Language generators such as ChatGPT are gaining attention for their ability to reshape how we use search engines and change the way we interact with artificial intelligence. However, these algorithms are both computationally expensive to run and depend on maintenance from just a few companies to avoid outages.
But UC Santa Cruz Assistant Professor of Electrical and Computer Engineering Jason Eshraghian created a new model for language generation that can address both of these issues. Language models typically use modern deep learning methods called neural networks, but Eshraghian is powering a language model with an alternative algorithm called a spiking neural network (SNN). He and two students have recently released the open-sourced code for the largest language-generating SNN ever, named SpikeGPT, which uses 22 times less energy than a similar model using typical deep learning. Using SNNs for language generation can have huge implications for accessibility, data security, and green computing and energy efficiency within this field.
“Brains are way more efficient than AI algorithms,” Eshraghian said. “Large scale language models rely on ridiculous amounts of compute power, and that’s pretty damn expensive. We’re taking an informed approach to borrowing principles from the brain, copying this idea that neurons are usually quiet and not transmitting anything. Using spikes is a much more efficient way to represent information.”
Neural networks in general are based on emulating how the brain processes information, and spiking neural networks are a variation that try to make the networks more efficient. Instead of constantly transmitting information throughout the network, as non-spiking networks behave, the neurons in SNNs stay in a quiet state unless they are activated, and therefore spike. This introduces a temporal dimension into the equation, because the functions are concerned with how the neurons behave over time.

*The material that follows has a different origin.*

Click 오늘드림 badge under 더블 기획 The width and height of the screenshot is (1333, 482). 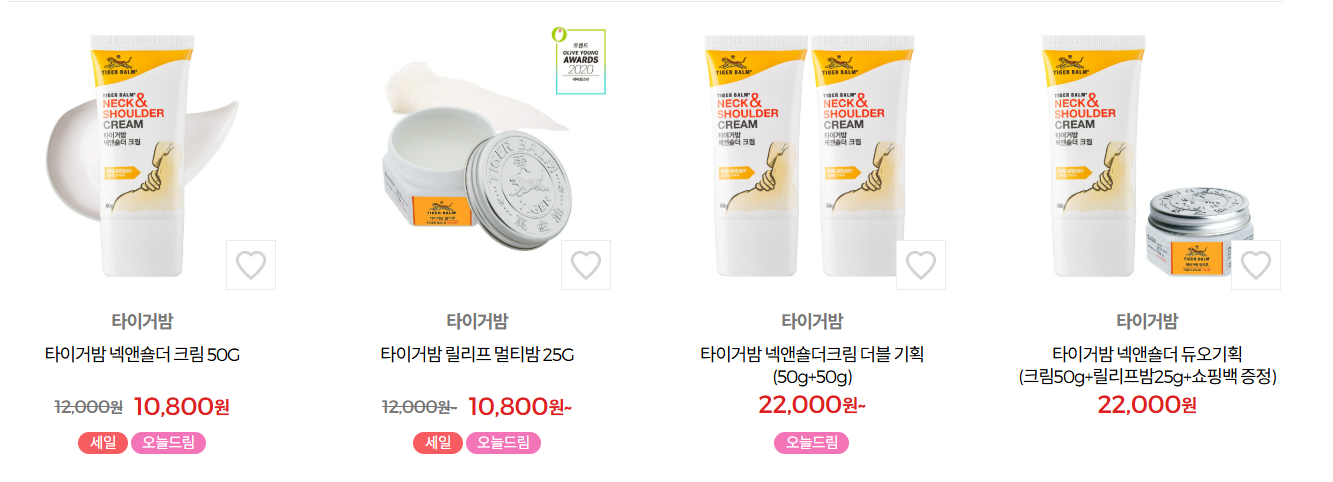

Spiking neural networks, however, face their own challenges in the training of the models. Many of the optimization strategies that have been developed for regular neural networks and modern deep learning, such as backpropagation and gradient descent, cannot be easily applied to the training of SNNs because the information inputted into the system is not compatible with the training techniques. But Eshraghian has pioneered methods to circumvent these problems and apply the optimization techniques developed for traditional deep learning for the training of SNNs.
Large language models, such as ChatGPT, use a technique called self-attention, taking a sequence of data, such as a string of words, and applying a function to determine how closely each data point is related to each other. The mathematics behind this requires matrix-matrix multiplication, a complexity which is computationally expensive.
When trying to combine self-attention with SNNs, there was a similar complexity problem, until Eshraghian and his incoming graduate student Ruijie Zhu developed a technique to feed each data point in the sequence into the SNN model one by one, eliminating the need to do matrix-matrix multiplication.
“By coming up with a way to break down that backbone of language models into sequences, we completely squashed down that computational complexity without compromising on the ability of the model to generate language,” Eshraghian said. “It was taking the best of both worlds – the low complexity of sequential models and the performance of self-attention.”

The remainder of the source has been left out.